Bio

Meka Tome (b. 1999) is an interdisciplinary artist based in Los Angeles, CA. She holds a BFA in Sculpture & New Genres from Otis College of Art and Design and will begin her MFA in Glass at the Rhode Island School of Design in fall 2025. Her work has been exhibited throughout Los Angeles and featured in publications at the intersection of science and contemporary art. Tome has also collaborated on ecologically focused projects with art-science organizations such as Metabolic Studio and Forecast Foundation.

Tome’s practice explores the intricacies of perception, memory, and preservation in a world shaped by impermanence. Informed by natural and social sciences, she investigates how perception is constructed through the interplay of cognitive processes and environmental stimuli, positioning photography as both an archive and an active force in shaping memory.

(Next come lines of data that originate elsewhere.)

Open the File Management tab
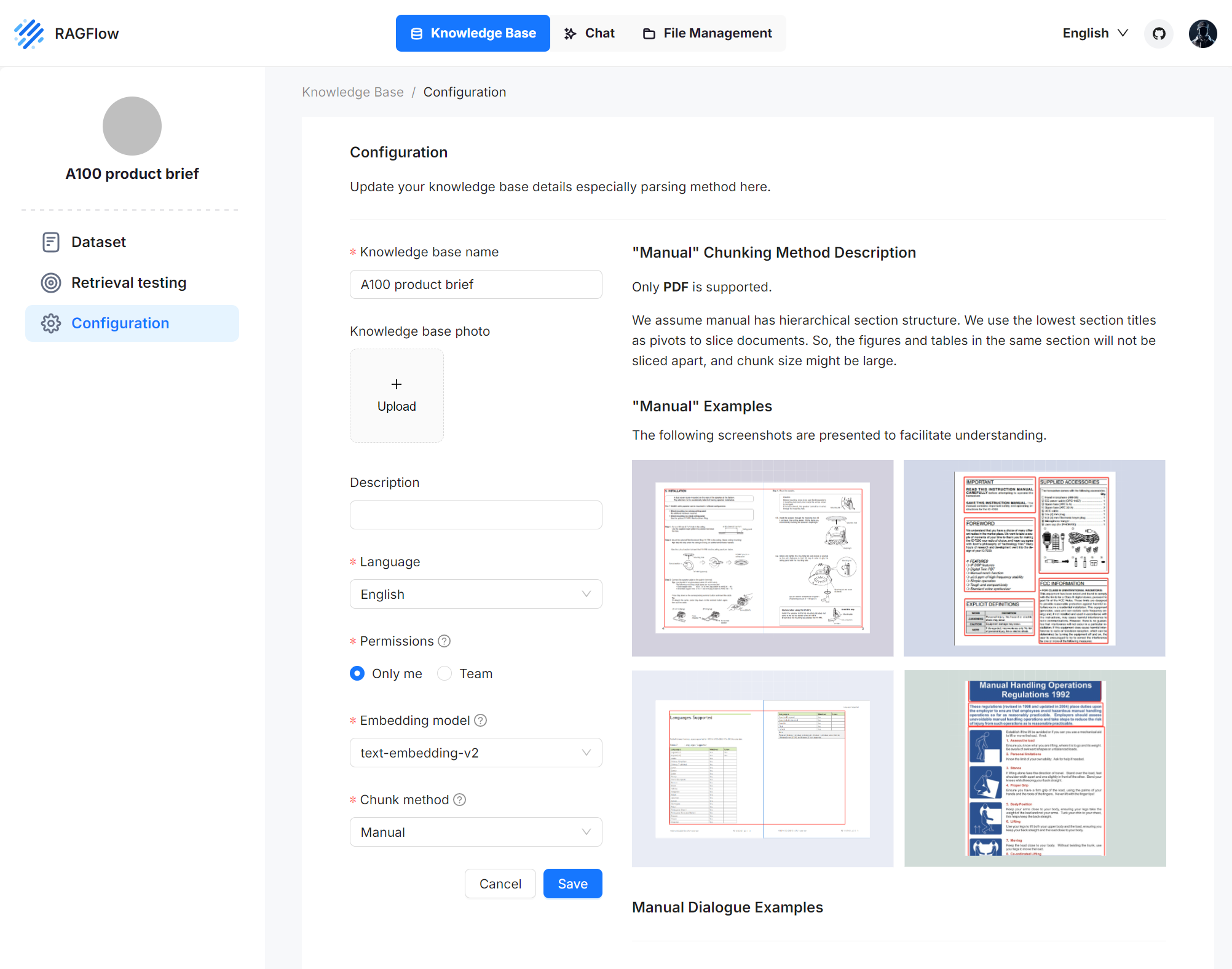 pos(706,33)
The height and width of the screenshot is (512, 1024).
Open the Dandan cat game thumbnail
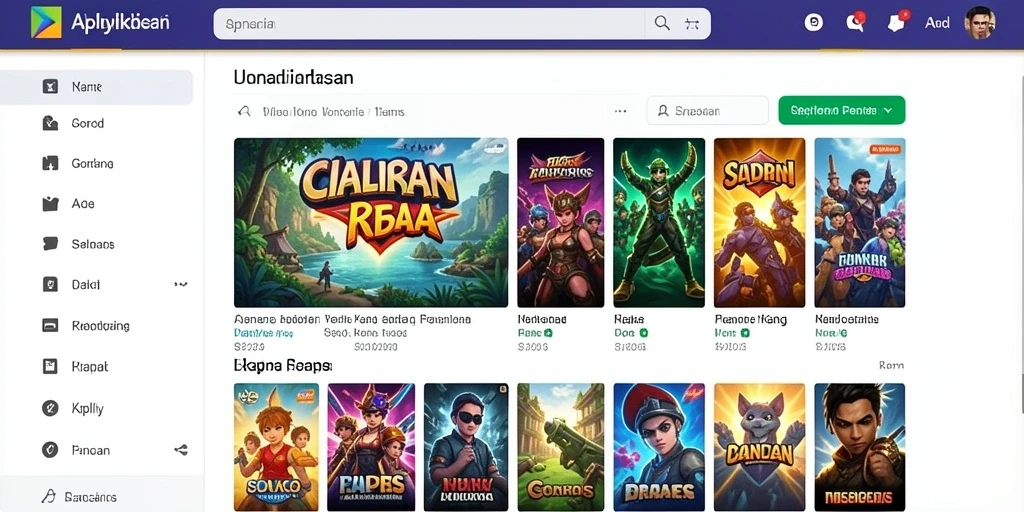coord(760,447)
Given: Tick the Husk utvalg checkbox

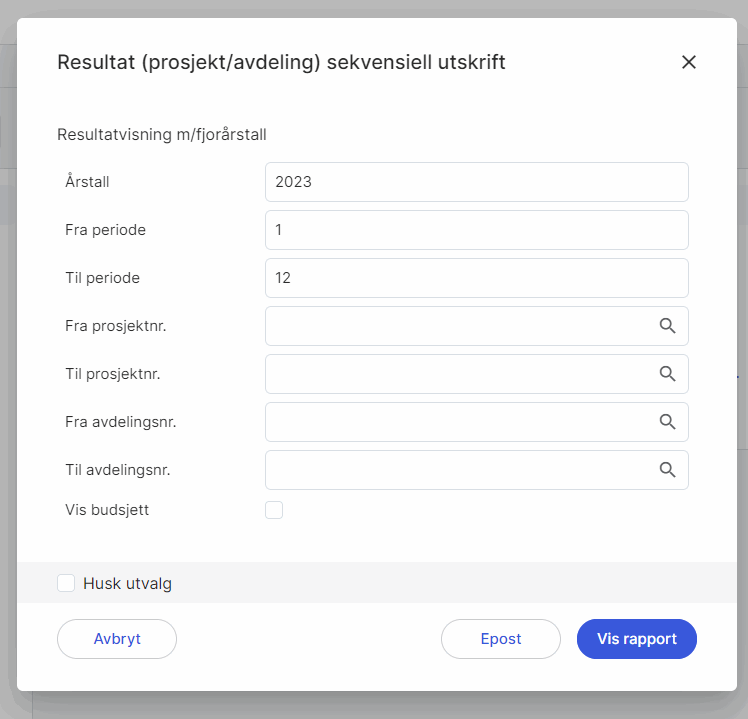Looking at the screenshot, I should [66, 583].
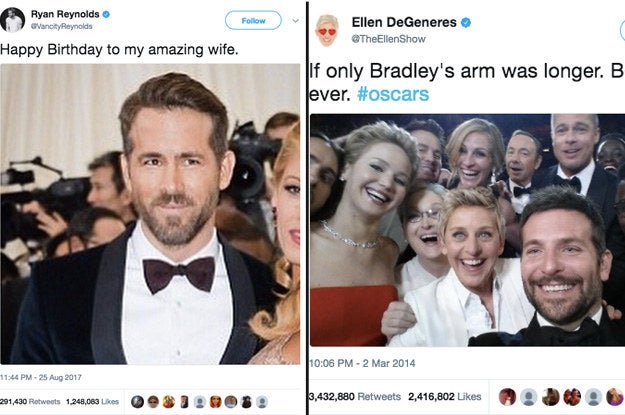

Her approach is both project-based and process-driven, with each body of work emerging in response to specific questions and ongoing research. Tome centers analog photographic processes and collaborations with organic materials, light, and water. Past projects include chlorophyll printing on leaves and cyanotypes shaped by the hydrologic cycle. These works reflect nature’s agency, the ephemeral quality of existence, and a critical engagement with the medium of photography.

Artist Statement

In an image-driven world, I challenge our passive relationship with photography by shifting attention toward the indexical properties inherent in the process of creation, rather than the content of an image.

I am curious about how our fleeting encounters with images can, over time, subtly shape us psychologically and physiologically. My work explores the parallels between photographic and biological processes, considering how light, chemical reactions, and natural cycles serve as collaborators in the creation of meaning. Through a research-driven, experimental practice that embraces unpredictability, I aim to disrupt the immediacy of the photographic image and distill photography to its essence: the act of witnessing light.

Photographs are living records of interactions between matter, time, and intention. By foregrounding material processes of transformation, decay, and growth, I invite viewers into a more active, embodied relationship with images. My work questions the role of preservation in how we have come to understand photography, and seeks to reveal both the generative possibilities and fallibility of the medium.